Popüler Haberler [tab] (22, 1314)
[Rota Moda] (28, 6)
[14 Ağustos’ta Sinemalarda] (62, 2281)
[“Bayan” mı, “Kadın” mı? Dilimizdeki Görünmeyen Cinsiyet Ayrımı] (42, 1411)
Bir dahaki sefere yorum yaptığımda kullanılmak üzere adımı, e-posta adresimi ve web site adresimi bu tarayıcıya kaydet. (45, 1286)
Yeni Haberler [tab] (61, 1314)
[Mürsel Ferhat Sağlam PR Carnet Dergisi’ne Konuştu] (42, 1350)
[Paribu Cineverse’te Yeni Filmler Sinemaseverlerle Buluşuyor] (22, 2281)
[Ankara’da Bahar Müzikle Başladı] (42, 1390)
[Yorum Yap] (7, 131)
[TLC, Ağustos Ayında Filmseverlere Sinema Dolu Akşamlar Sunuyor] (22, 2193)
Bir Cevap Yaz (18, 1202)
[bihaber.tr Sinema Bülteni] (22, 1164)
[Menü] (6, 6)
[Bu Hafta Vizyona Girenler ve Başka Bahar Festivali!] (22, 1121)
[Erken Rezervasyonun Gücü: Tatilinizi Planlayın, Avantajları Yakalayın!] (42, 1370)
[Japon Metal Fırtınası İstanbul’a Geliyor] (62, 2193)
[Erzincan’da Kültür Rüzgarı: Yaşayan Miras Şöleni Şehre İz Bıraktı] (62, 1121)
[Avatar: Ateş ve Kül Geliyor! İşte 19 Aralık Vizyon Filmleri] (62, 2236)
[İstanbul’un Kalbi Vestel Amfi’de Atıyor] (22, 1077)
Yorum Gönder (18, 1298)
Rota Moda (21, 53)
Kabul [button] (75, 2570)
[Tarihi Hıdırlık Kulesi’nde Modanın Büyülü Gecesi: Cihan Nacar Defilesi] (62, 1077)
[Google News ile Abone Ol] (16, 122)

___

**WORK TO BE COMPLETED**
Reproduce the lines above. Leave each one as it is.

**COMPLETED EXERCISE**
Popüler Haberler [tab] (22, 1314)
[Rota Moda] (28, 6)
[14 Ağustos’ta Sinemalarda] (62, 2281)
[“Bayan” mı, “Kadın” mı? Dilimizdeki Görünmeyen Cinsiyet Ayrımı] (42, 1411)
Bir dahaki sefere yorum yaptığımda kullanılmak üzere adımı, e-posta adresimi ve web site adresimi bu tarayıcıya kaydet. (45, 1286)
Yeni Haberler [tab] (61, 1314)
[Mürsel Ferhat Sağlam PR Carnet Dergisi’ne Konuştu] (42, 1350)
[Paribu Cineverse’te Yeni Filmler Sinemaseverlerle Buluşuyor] (22, 2281)
[Ankara’da Bahar Müzikle Başladı] (42, 1390)
[Yorum Yap] (7, 131)
[TLC, Ağustos Ayında Filmseverlere Sinema Dolu Akşamlar Sunuyor] (22, 2193)
Bir Cevap Yaz (18, 1202)
[bihaber.tr Sinema Bülteni] (22, 1164)
[Menü] (6, 6)
[Bu Hafta Vizyona Girenler ve Başka Bahar Festivali!] (22, 1121)
[Erken Rezervasyonun Gücü: Tatilinizi Planlayın, Avantajları Yakalayın!] (42, 1370)
[Japon Metal Fırtınası İstanbul’a Geliyor] (62, 2193)
[Erzincan’da Kültür Rüzgarı: Yaşayan Miras Şöleni Şehre İz Bıraktı] (62, 1121)
[Avatar: Ateş ve Kül Geliyor! İşte 19 Aralık Vizyon Filmleri] (62, 2236)
[İstanbul’un Kalbi Vestel Amfi’de Atıyor] (22, 1077)
Yorum Gönder (18, 1298)
Rota Moda (21, 53)
Kabul [button] (75, 2570)
[Tarihi Hıdırlık Kulesi’nde Modanın Büyülü Gecesi: Cihan Nacar Defilesi] (62, 1077)
[Google News ile Abone Ol] (16, 122)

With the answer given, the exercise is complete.